**What needs to be done**. Transcribe the following listing line for line, leaving out the pictures.
___ Given records ___
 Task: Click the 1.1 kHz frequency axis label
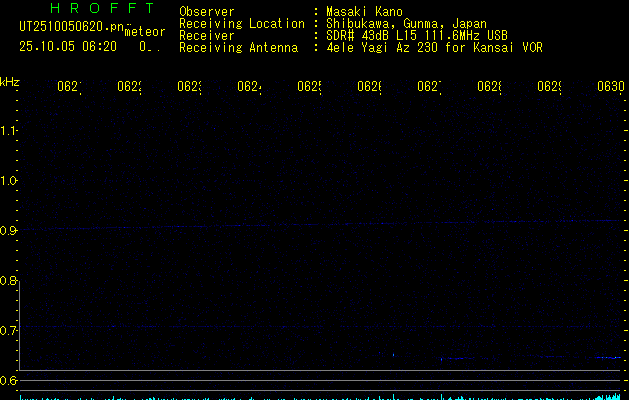pos(10,130)
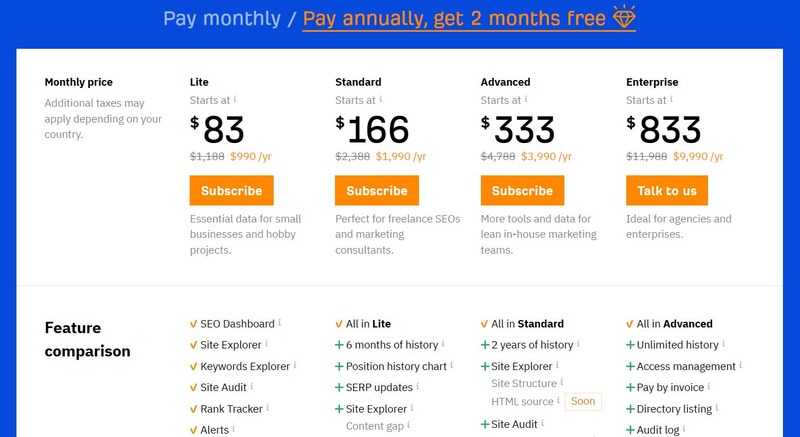Click the Soon badge beside HTML source

tap(583, 401)
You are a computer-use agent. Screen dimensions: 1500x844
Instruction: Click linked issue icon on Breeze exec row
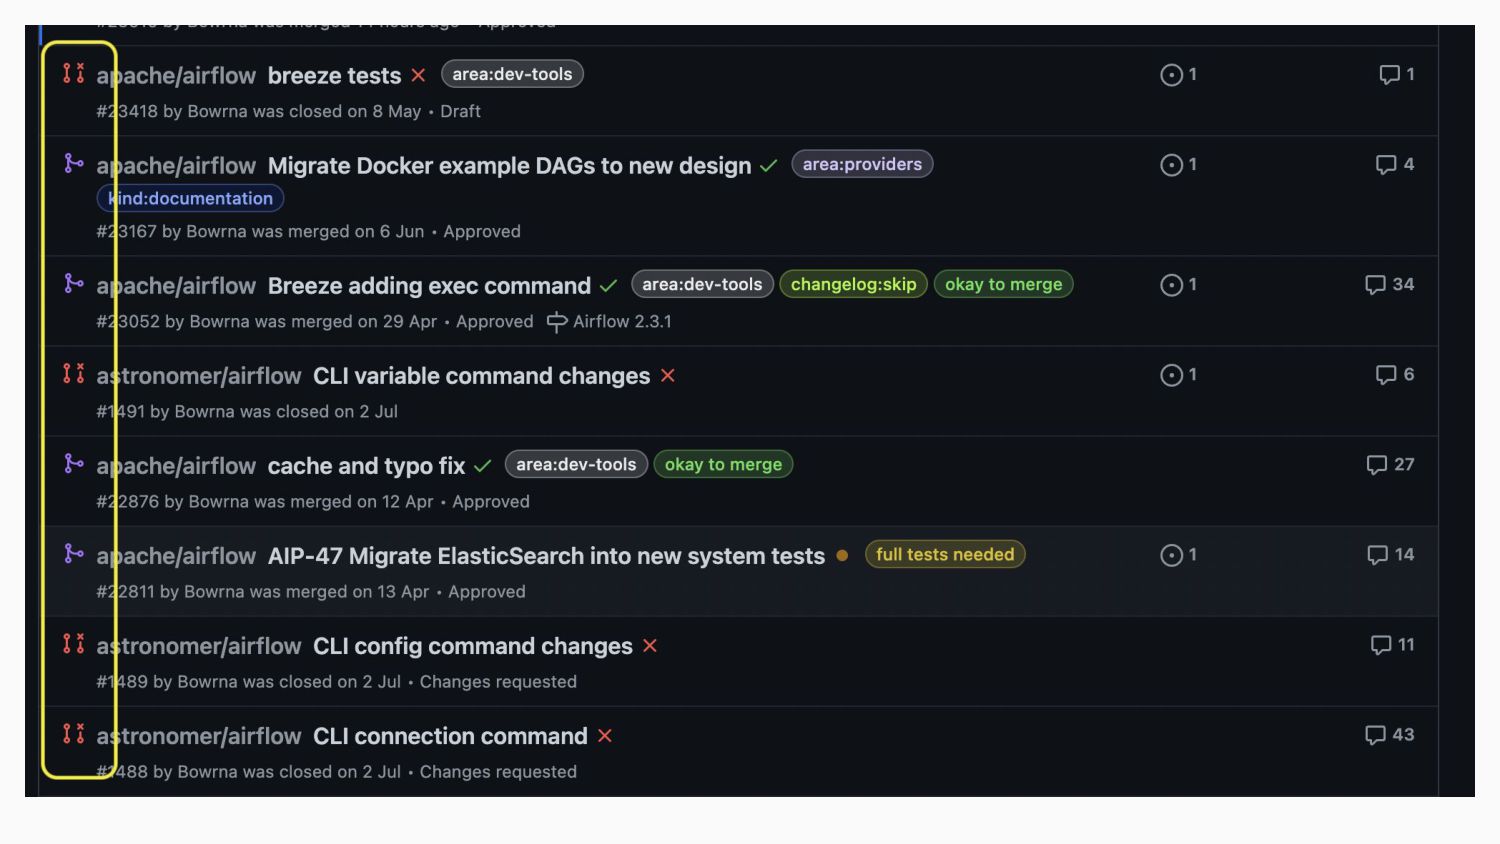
___
**Complete answer**.
 Task: Click the 1.1 kHz frequency axis label
pos(10,130)
Click the Soon badge beside HTML source

tap(583, 401)
You are a computer-use agent. Screen dimensions: 1500x844
Instruction: Click linked issue icon on Breeze exec row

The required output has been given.